Development of Corporate Governance Policies

A central issue that has shaped the development of modern corporate governance principles is the so-called “agency problem” resulting from the separation of company ownership and management. While the application of corporate governance principles is a relatively new phenomenon, the “agency problem” has a legacy dating back to the 1800s. Historically, directors and managers without a significant a stake in the ownership of the company lacked the zeal typically displayed by business owners in safeguarding a company’s interest. To address this problem, rules were formulated with the intention of aligning the interests of corporate directors and managers with those of the corporation and its ultimate owners – the shareholders. Thus emerged the now established and well-known duties of care, loyalty and good faith that directors and managers owe to the corporate form.

It was only at the beginning of the 1970s that a clear corporate governance agenda began to take shape, making its debut in the form of governmental oversight and regulatory policies in developed nations. The prevalence of leveraged buy-outs and similarly aggressive take-overs strategies in the 1980s and 1990s further fueled the corporate governance diologue, focusing the discussion on the agency problem identified nearly two centuries prior. By the 1990s, corporate stakeholders were aware of the need to adopt guidelines for the effective management and operation of corporate entities and in 1999, the OECD issued its seminal Principles of Corporate Governance. The Principles were broad in scope and included recommendations on shareholder rights, equitable treatment of shareholders, the role of stakeholders in corporate governance, disclosure and transparency, and the responsibilities of the board.

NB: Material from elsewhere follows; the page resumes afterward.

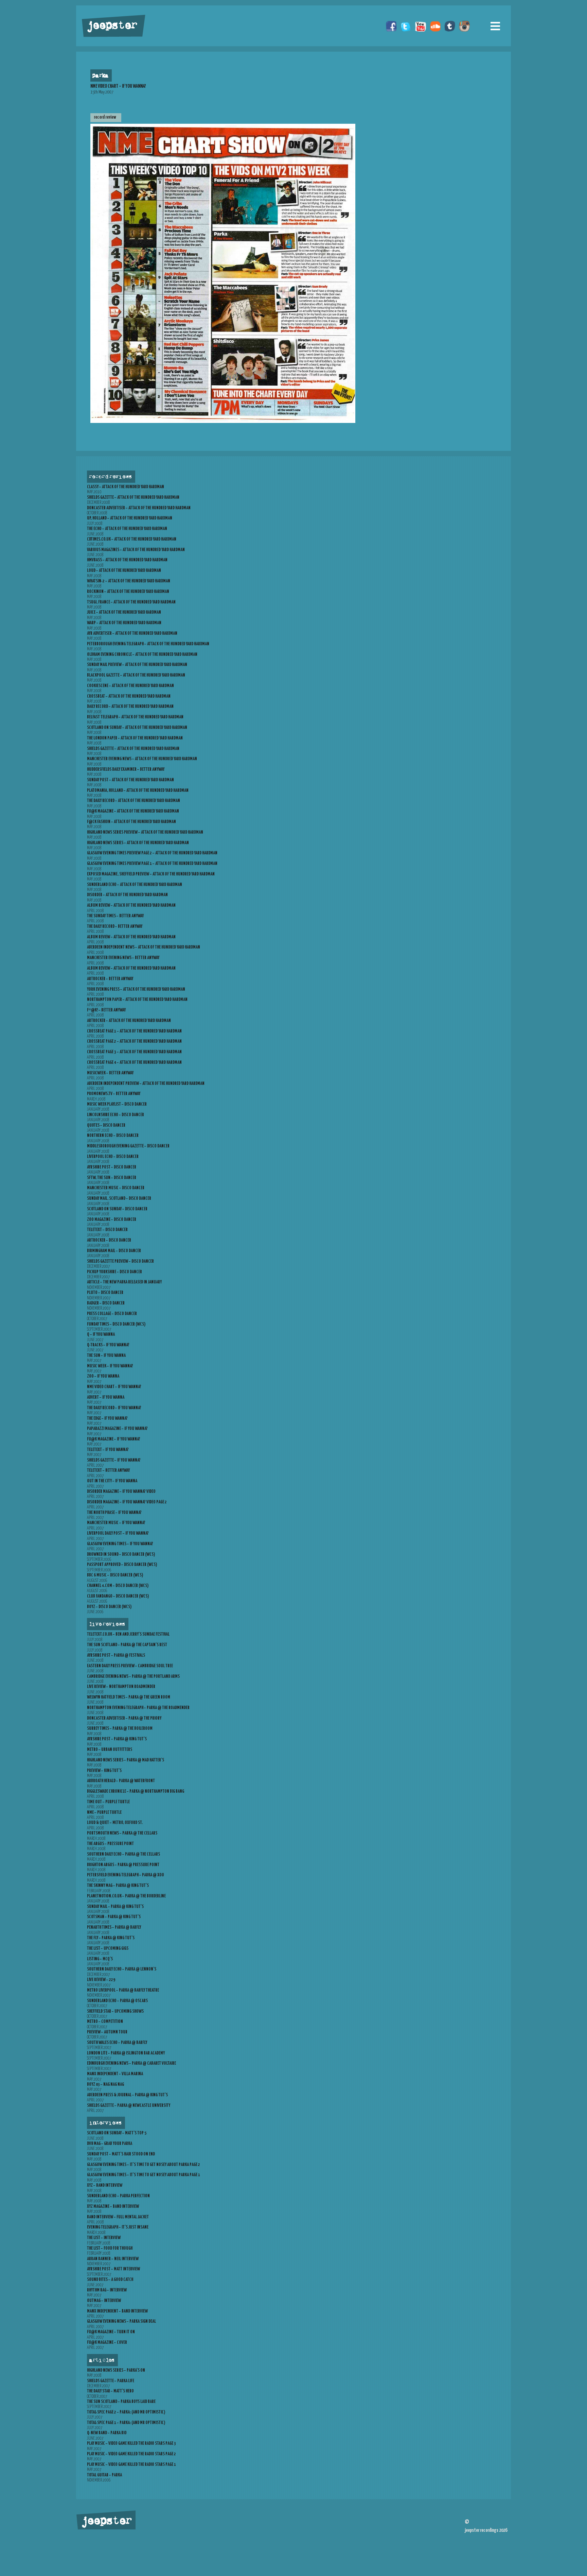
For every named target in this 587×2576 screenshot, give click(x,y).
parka (100, 75)
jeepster (111, 26)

Then in 2001: the Enron scandal. Following revelations that members of its board and other officers had used questionable accounting practices to hide billions of dollars in debt from failed deals and projects, the Enron Corporation was forced into bankruptcy in what was, at the time, the largest Chapter 11 filing in U.S. history. The U.S. government responded in 2002 with the enactment of the Sarbanes-Oxley Act, which required the senior management of publicly listed companies to certify the accuracy of corporate financial records on pain of criminal prosecution. The passage of the Sarbanes-Oxley Act was considered a watershed event that placed the concepts of corporate governance forefront in the minds of corporate managers and shareholders. The “old ways” of managing corporations were over; greater accountability and transparency were now expected and required.

Today, the cutting edge of corporate governance thinking has shifted its focus towards enhancing shareholder participation and democratization of corporate decisions. Issues such as executive compensation, board entrenchment and the use of shareholder resolutions for matters previously reserved for board action are now being debated in boardrooms, classrooms and even courtrooms across developed economies. The push for changes in corporate management style is likely to meet, as it has in the past, strong resistance from directors and managers, but regardless of what consensus emerges, there can be no question that a strong and robust corporate governance regime makes good business sense.

Unique Ownership Structures for Developing Economies

While existing princples of corporate governance have clasically addressed the perceived misalignment between the interests of shareholders and managers in a widely held firm, companies in developing economies, including Myanmar, do not necessarily face the same shareholder vs. management misalignment. Instead, what would typically be described as corporage governance challenges arise from the more amorphous ownership structure common to developing countries, often characterized by management through familial or social ties.

For family-owned firms, the shareholder vs. management misalignment concern is minimized because of active participation by the owners in the day-to-day operations of the company. Issues of corporate governance persist, however, precisely because of the lack of outside stakeholder interest driving the company towards improvement. Owner-managers often fail to recognize business opportunities or may be reluctant to take otherwise reasonable risks in the expansion of the company’s business. Succession disputes among family members are also common, and if not properly resolved, can threaten to undermine the integrity of the corporate enterprise.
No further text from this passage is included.